Oh, that’s what Familiaris Consortio says, does it? And pastoral discernment must be “in keeping with” FC, according to Cardinal Schonborn. Well now. Interesting what you’ll find when you follow the trail of breadcrumbs Pope Francis throws down before a reporter.
Cardinal Schonborn continues:
Discernment must help to find possible ways of responding to God and growing in the midst of limits. [Oh, there are limits? Schonborn, to whom the pope refers us, says there are limits. It’s not come one come all? Fascinating.] By thinking that everything is black and white, we sometimes close off the way of grace and of growth, and discourage paths of sanctification which give glory to God’. … In the sense of this “via caritatis,” the Pope affirms, in a humble and simple manner, in a note that the help of the sacraments may also be given in “certain cases.”
Okay, but which sacraments? Which cases? Well, that’s where things get tricky, and as Cardinal Schonborn says: “For this purpose [the pope] does not offer us case studies or recipes.”
No, and he doesn’t give “case studies” to Mr. Rocca at the Wall Street Journal either. He certainly sends no case studies off to the inbox of One Vader Five. Much as Mr. Skojec wants to tell us that the pope gave a “straightforward affirmation” that the divorced and remarried may just line up to receive the Eucharist, the pope says nothing of the sort.
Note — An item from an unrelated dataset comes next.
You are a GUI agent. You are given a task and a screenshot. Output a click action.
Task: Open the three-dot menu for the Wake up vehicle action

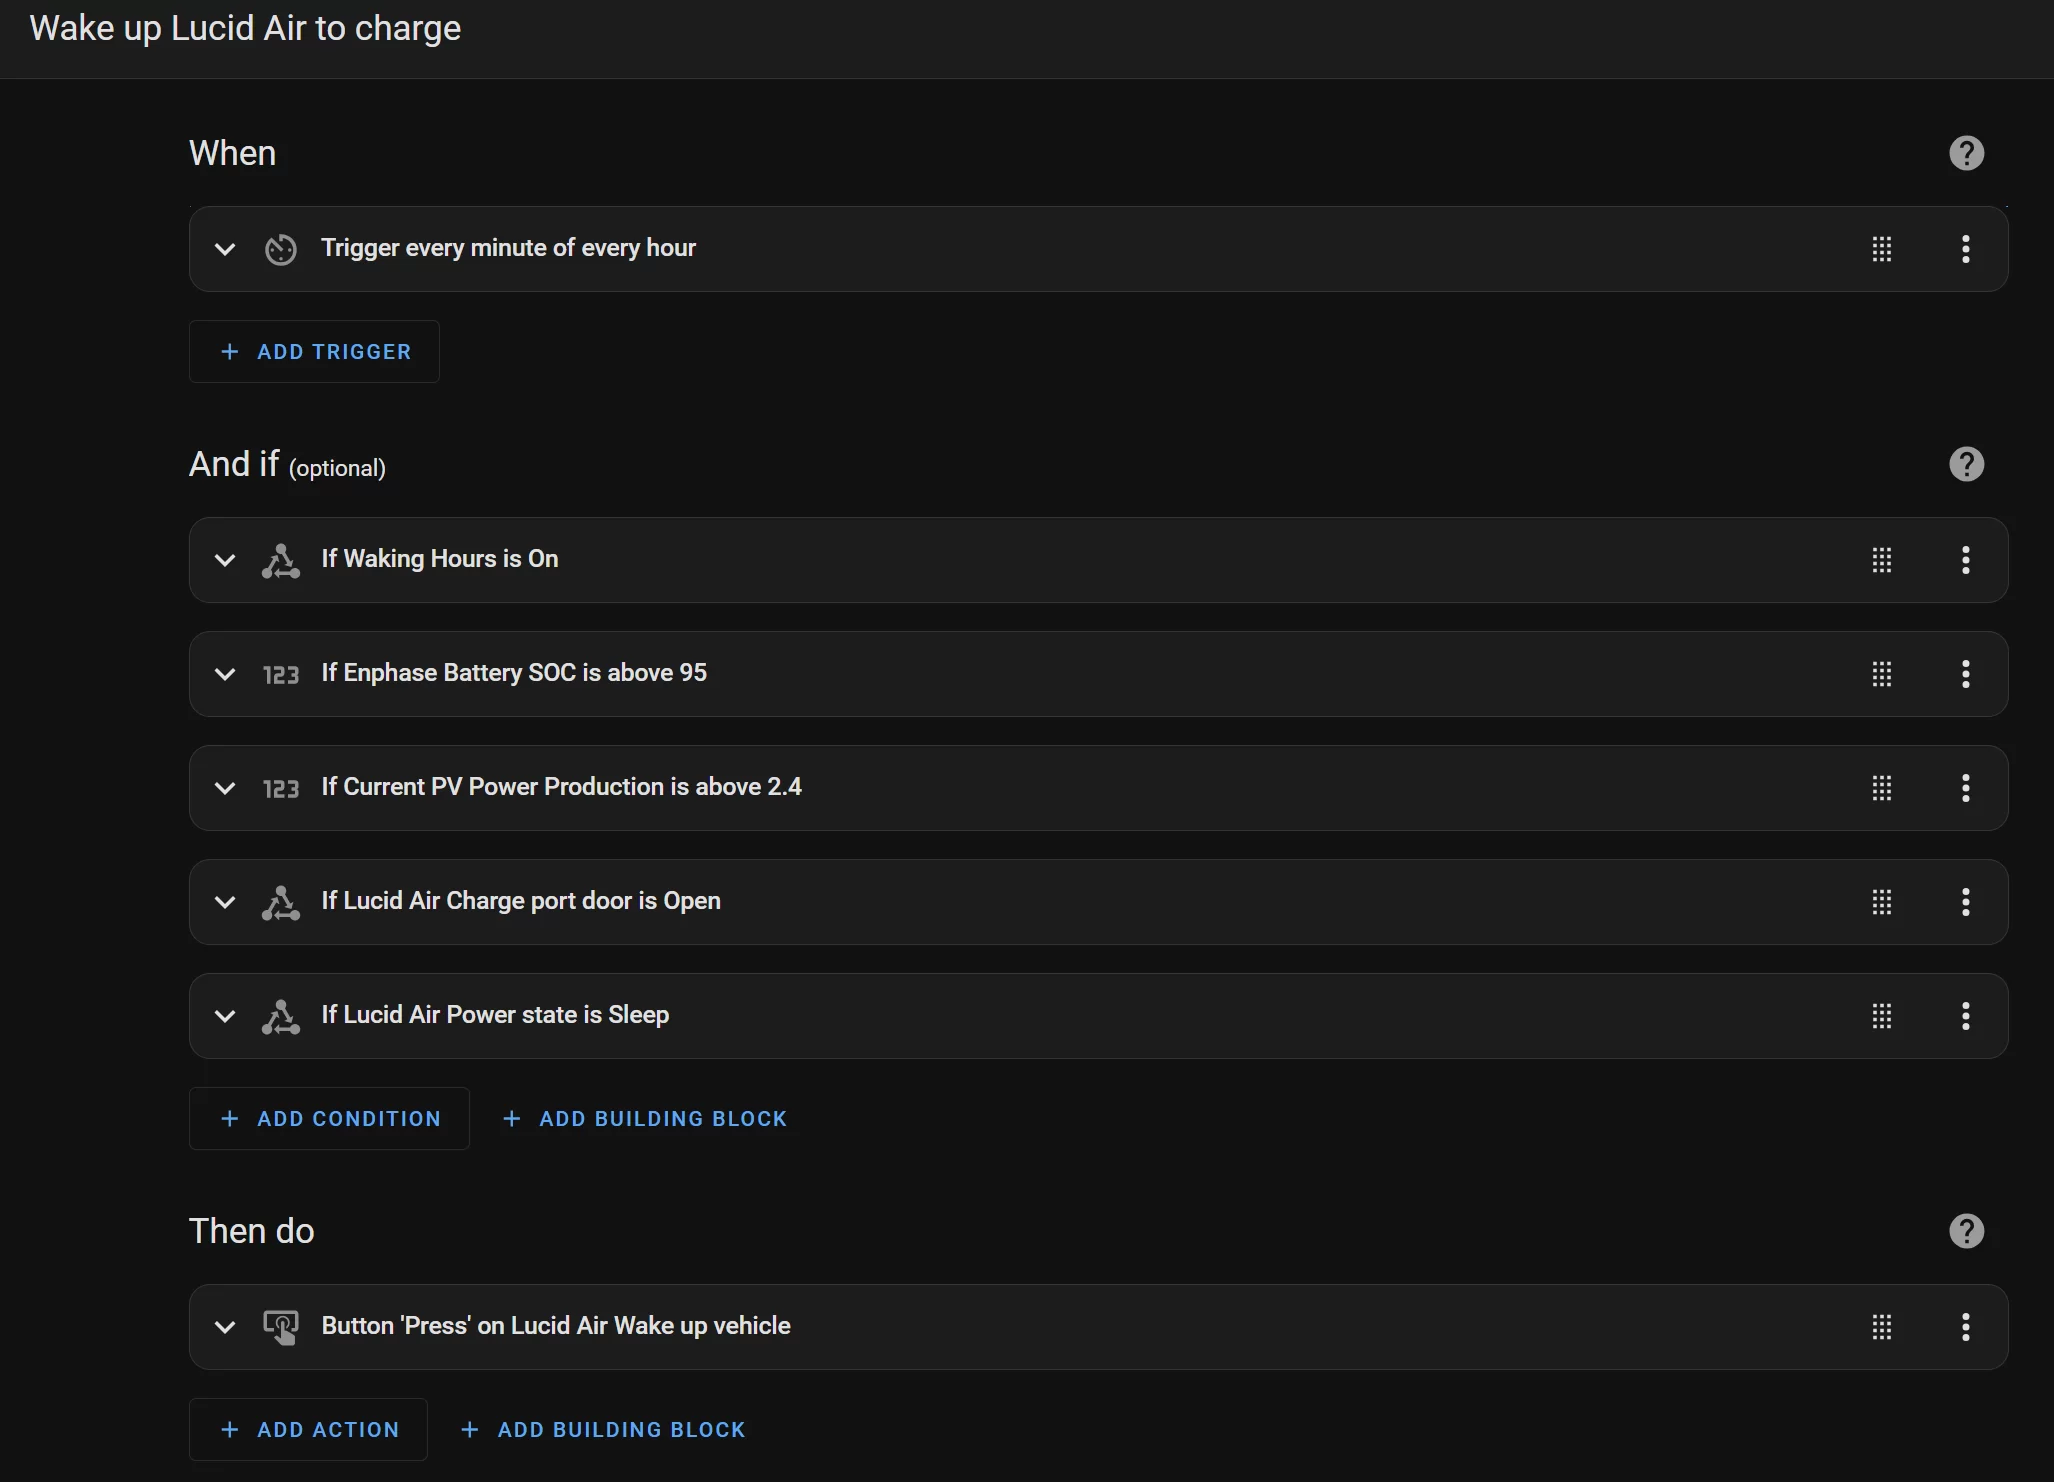click(1966, 1327)
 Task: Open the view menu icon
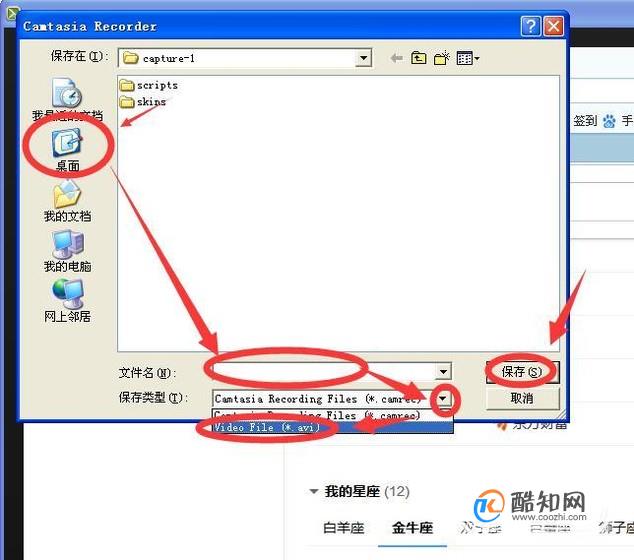(x=467, y=58)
What he does say is that each case is its own and local pastors must discern the best way to bring this couple or that couple into fuller participation in the Church.
But the pope, in his exhortation, is at pains to point out that it would be a “grave misunderstanding” (AL 300) to think that priests can just go around “making exceptions” to Church law. He says this. §300. Seek and ye shall find.
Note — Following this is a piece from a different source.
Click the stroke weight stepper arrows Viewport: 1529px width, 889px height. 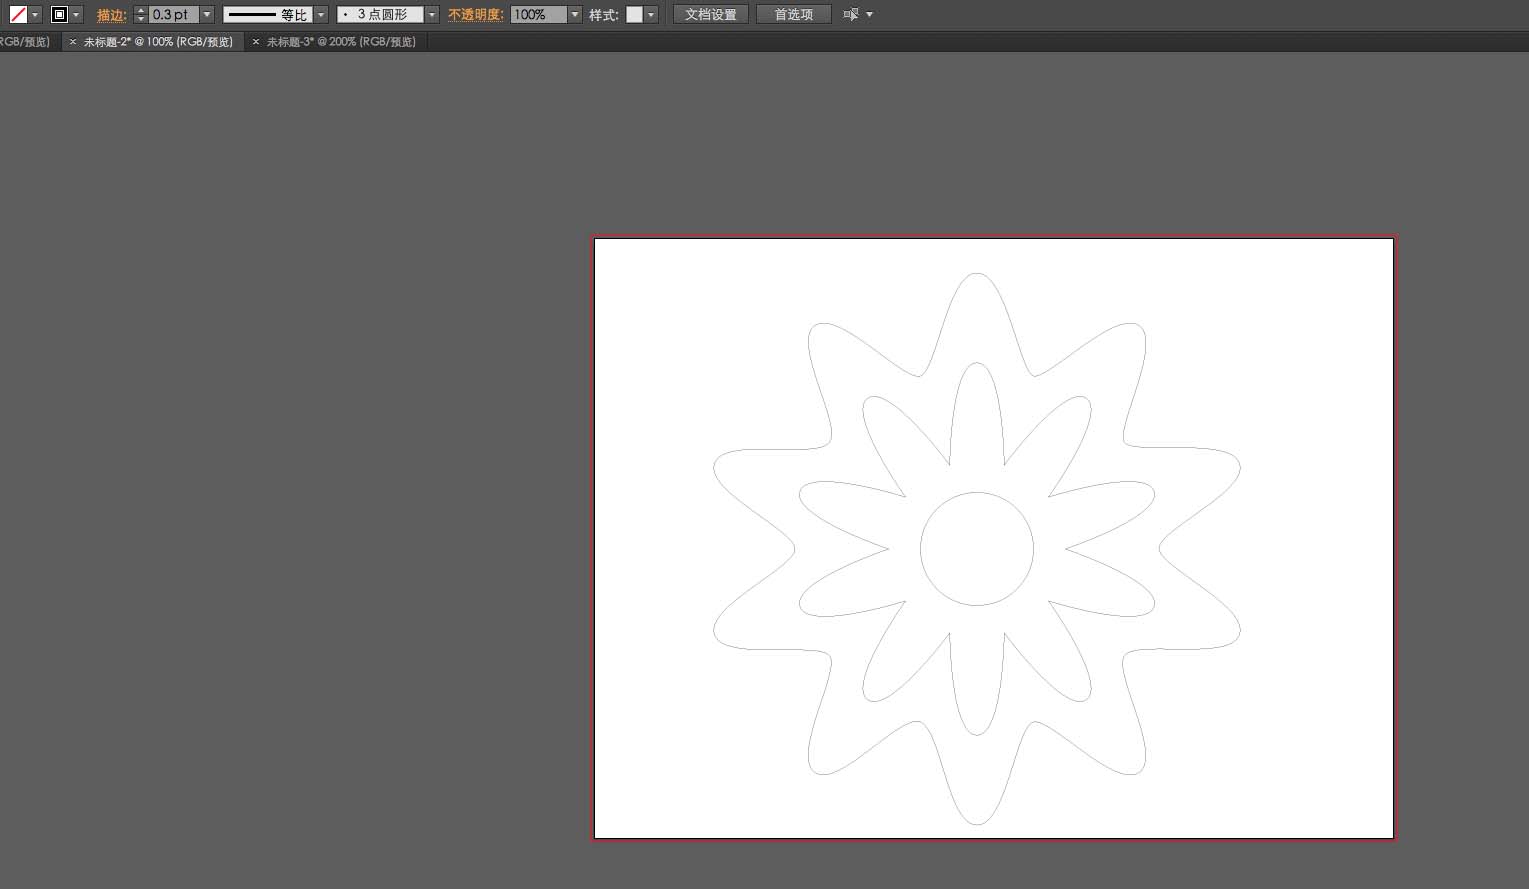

So what, then, are these “possibilities,” which did not exist before but do now, for access to “the sacraments”? The pope said possibilities exist. Here a possibility, there a possibility, everywhere a possibility possibility. (Do you notice, by the way, how in the minds of some the word “possibility” gets transmogrified into “absolute immediate certainty”?)
The pope does not say. I can think of one: The annulment process has been made easier now, ever since the motu proprio he issued last year. Remember Mitis Iudex? The pope reformed the process. Annulments are now easier and quicker to grant. So there’s one “possibility.”
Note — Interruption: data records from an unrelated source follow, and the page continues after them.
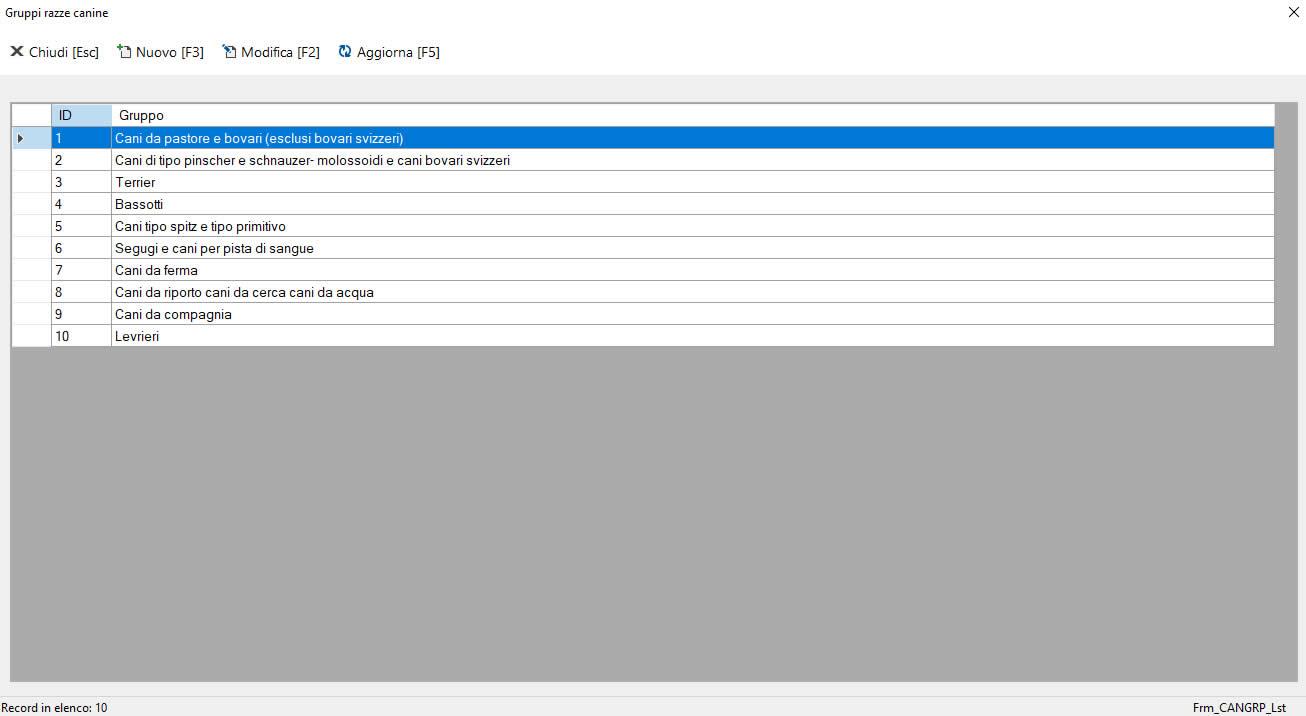Click the Modifica edit icon
Screen dimensions: 1306x716
coord(230,51)
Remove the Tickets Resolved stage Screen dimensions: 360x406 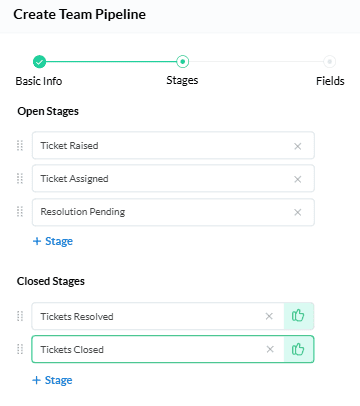coord(269,316)
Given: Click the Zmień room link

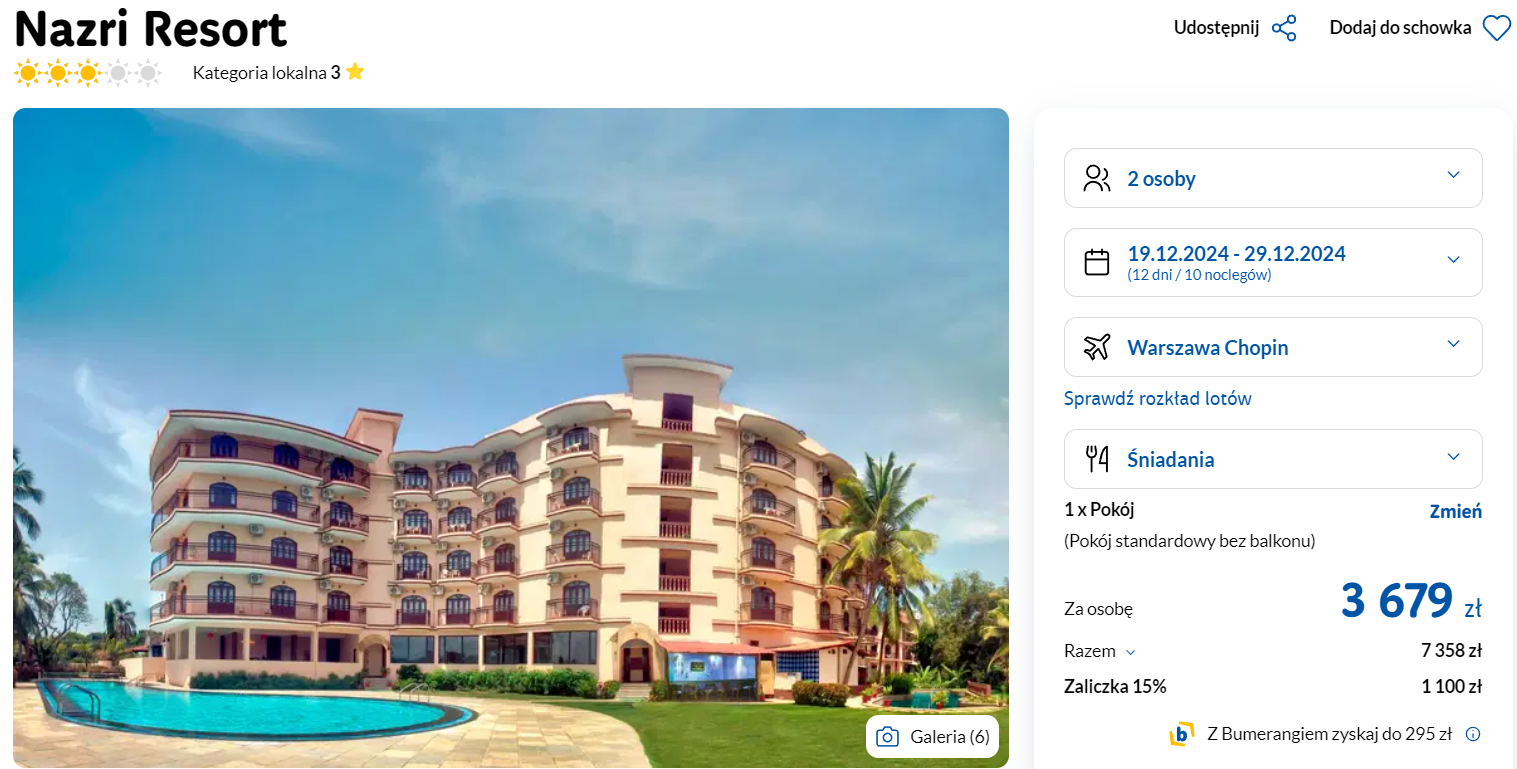Looking at the screenshot, I should pos(1456,511).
In truth, the pope can not answer the question any more specifically than he does, because the whole point is that each case is its own. There is no such thing as a flowchart into which you can plug all the data and watch it come back “communion” or “damnation.” So a couple in an irregular union needs to get into that dirty business of talking to their priest, explaining their situation, and discerning what hinders them from the Eucharist and what they need to do if they want to return. At no point, not one, does the pope say that Church law can just be disregarded as part of this discernment. In fact, the pope says that any such notion is—I will say it again—“a grave misunderstanding.” (§300. Check it out.)
Pastors who deal with couples in irregular unions all the time know that each case is its own and requires its own individual response and discernment. Absolutists like Mr. Skojec are scandalized by the real world.